* _Source document_:
(begin)
# Peach Tree



## RORY12553 (Feb 4, 2012)

Brother in law has a peach tree he wants cut down. Same set up as an apple as far as how it grows. I know apple is very good wood to burn wondering if a peach tree is too? Anybody ever use it?


----------



## CTYank (Feb 4, 2012)

Nope, never burnt any myself. From what I hear, as fuelwood it's just peachy.


----------



## RORY12553 (Feb 4, 2012)

CTYank said:
			
		

> Nope, never burnt any myself. From what I hear, as fuelwood it's just peachy.



Didn't realize we had comedians on here too! LOL good one!


----------



## mywaynow (Feb 4, 2012)

Got a bunch of Pear tree wood a couple years ago.  That stuff was rock hard.  Some of the crotches wouldn't split, they would explode.  28 ton splitter would grunt for a second and that BAM!  Chunks a flyin'.  Very dense wood, sure to burn hot.


----------



## Backwoods Savage (Feb 4, 2012)

Generally speaking, fruit trees make good firewood. The difficult part is there is not much wood from each tree and it tends to be a bit crooked. Still, it burns nicely.


----------



## 48rob (Feb 4, 2012)

I just cut down, and up, a peach tree yesterday...but it will be a year or two before I can tell you how well it burns...
The apple I cut a year ago however, is burning very well!

Rob


----------



## The Beagler (Feb 4, 2012)

It burns just fine.  Very aromatic.  Haven't burned any for a long time.


----------



## Wood Duck (Feb 4, 2012)

Peaches are related to cherries so if I had to guess, I'd guess the wood would be similar to cherry.


----------



## The Beagler (Feb 4, 2012)

Wood Duck said:
			
		

> Peaches are related to cherries so if I had to guess, I'd guess the wood would be similar to cherry.



I think it smells a lot like cherry when it burns.


----------



## fishingpol (Feb 5, 2012)

I haven't burned peach, but I'd like to try it on a smoker.  I took an down a 15' apple tree last spring and split it.  I left the wood on a rack all summer uncovered on the side of the driveway against the house foundation.  That apple burned fine this winter.  It was a little small, but burned nice and hot.  I would expect peach to be the same.  Probably could sell it by the bag to the grilling folks out there.


----------



## geoxman (Feb 5, 2012)

> I think it smells a lot like cherry when it burns.



It has quite a different aroma. I only use charcoal as a starter in my cooker and I use wood only for the cook/smoke. I have a 3.9 cubic foot fuel box and it would take too much $ in charcoal, plus I have no idea what chemicals are in commercial charcoal. I like the mixture of oak and peach with most white meats and it is one of my favorites to cook with. That being said, you could make some decent money selling it to some Q guys in your area, or use it as fuel for the stove. It burns hot and long. good luck


----------



## jeromehdmc (Feb 5, 2012)

I'd advertise it. I cut up a couple small dead peach trees last year. Saved some for smoking and put a small pile for sale on Craigslist. It sold right away....probably should have put a higher price on it.


----------
(end)
* _Data records_:
(begin)
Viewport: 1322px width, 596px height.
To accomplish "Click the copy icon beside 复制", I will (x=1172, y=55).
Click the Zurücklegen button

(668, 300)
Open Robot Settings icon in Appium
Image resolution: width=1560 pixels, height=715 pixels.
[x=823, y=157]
(end)
* _Work to complete_: From the forum thread on burning peach wood, reproduce word for word the part that opens with the words containing "I just cut down, and" and closes with "burning very well!". Nothing here depends on the entries.

* _Task output_:
I just cut down, and up, a peach tree yesterday...but it will be a year or two before I can tell you how well it burns...
The apple I cut a year ago however, is burning very well!